Pour finir, il faut noter que le symbole «  » qui apparaît entre nos ensembles, dans la première image, signifie « est inclus dans« . Donc si l’on traduit en français ce qui est écrit dans la première image cela donne : « L’ensemble des entiers naturels est inclus dans l’ensemble des entiers relatifs qui est inclus dans l’ensembles des nombres décimaux etc. » Les ensembles que nous considérons sont donc « de plus en plus gros » au sens de l’inclusion. [2]

Maintenant que les présentations sont faites, nous allons pouvoir revenir à la question qui nous intéressait au départ : qu’est ce que compter ?

-Oui c’est vrai, on est là pour ça quand même !

2) Compter c’est mettre des objets en relation.

Comme nous l’avons laissé entendre dans le premier paragraphe, nous ne savons compter que grâce aux nombres entiers. Mais qu’est ce que compter ?

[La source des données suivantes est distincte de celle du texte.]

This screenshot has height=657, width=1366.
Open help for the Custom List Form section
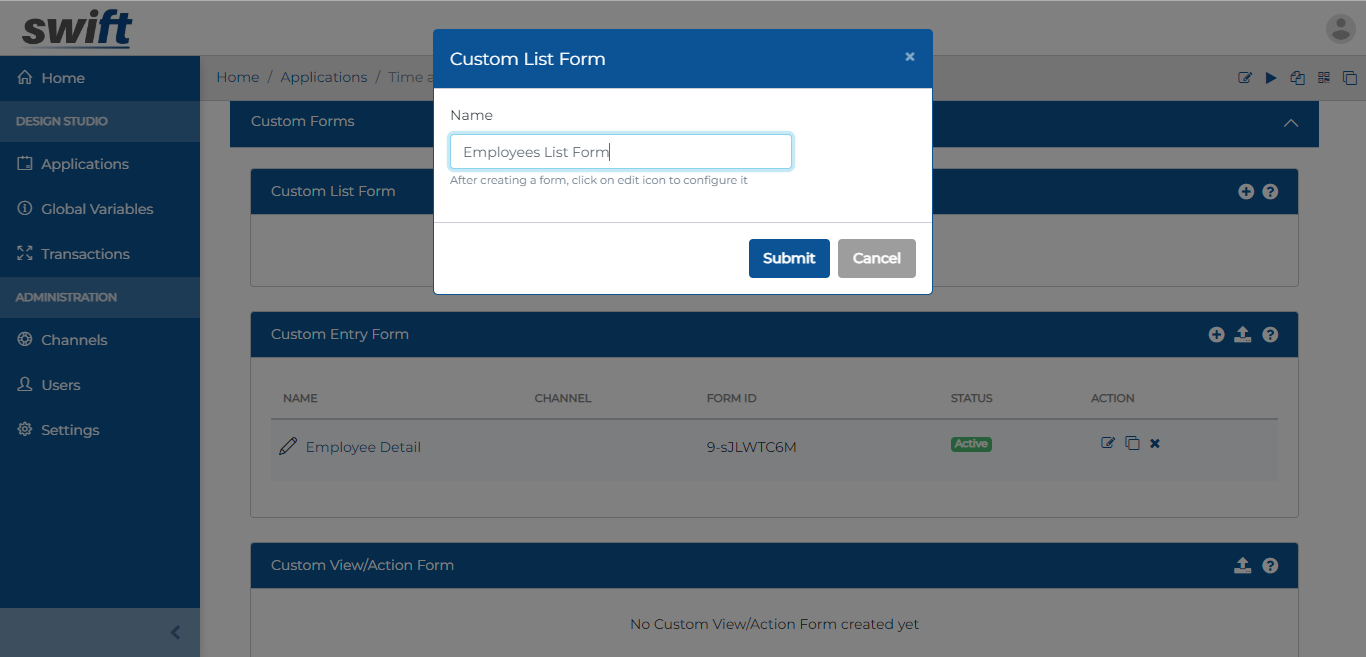click(1270, 191)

Pourquoi lorsque l'on nous parle de compter, c'est toujours les pommes que l'on prend comme exemple ?
Pourquoi lorsque l’on nous parle de compter, c’est toujours les pommes que l’on prend comme exemple ?

Si je vous demande « Combien y a-t-il de pommes sur cette image ? » vous allez, à coup sur, tendre le doigt devant vous et désigner les pommes l’une après l’autre tout en énumérant dans votre tête le début de l’ensemble N : « 1, 2, 3, 4, …« 

-Ah fastoche ! Je l’ai même fait sans tendre le doigt !

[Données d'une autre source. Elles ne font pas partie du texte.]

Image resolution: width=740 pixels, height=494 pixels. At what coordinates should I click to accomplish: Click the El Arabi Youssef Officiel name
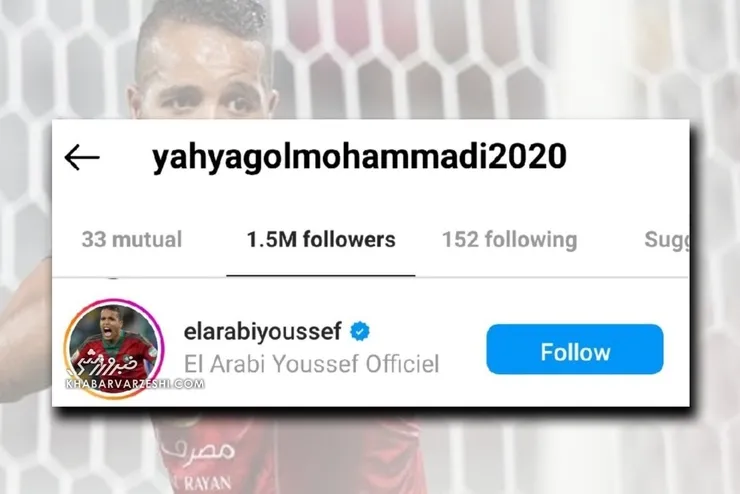[311, 364]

Ce-faisant vous allez en fait répondre à la question « qu’est ce que compter ? » ! Compter c’est associer à chaque pomme des nombres successifs de l’ensemble N. Comme ceci :

Oui, oui il y a bien 15 pommes sur cette image !
Oui, oui il y a bien 15 pommes sur cette image !

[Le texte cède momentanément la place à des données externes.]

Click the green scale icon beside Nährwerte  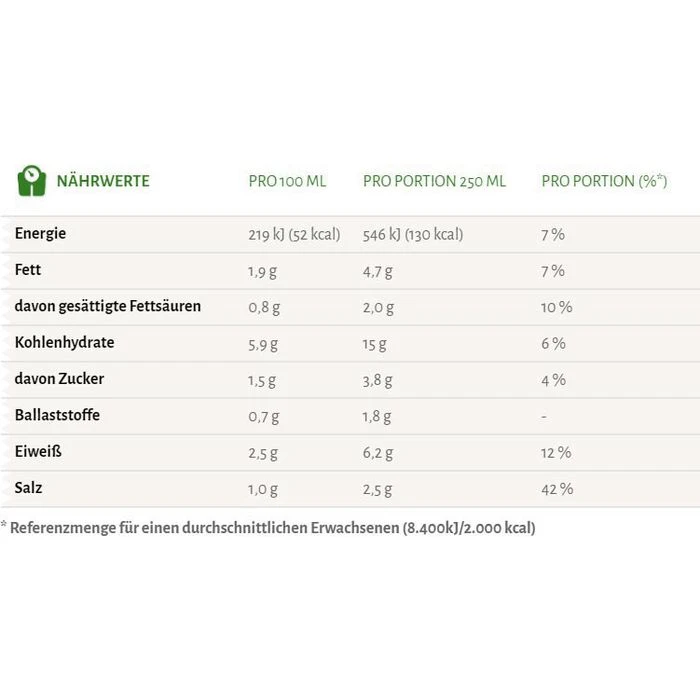(x=31, y=181)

Et ? Et c’est tout… Oui cela paraît bête mais compter serait simplement associer à chaque objet un entier naturel dans l’ordre… Hum… Décevant…

-Et moi qui m’attendais à une révélation…

#CitationFbAimeSiTuPleurAChakFoi
#CitationFbAimeSiTuPleurAChakFoi

Mais trêve de plaisanteries, ne partez pas tout de suite !

C’est maintenant que les choses vont se gâter. Par exemple, si je vous donne le début de l’ensemble N jusqu’à 100 comme ceci :

0, 1, 2, …, 99, 100

Combien y a-t-il d’entiers ici ?

-Euh ben 100 ?

Si vous répondez 100, c’est faux !

-Et zut ! J’aurais dû me douter qu’il y avait un piège…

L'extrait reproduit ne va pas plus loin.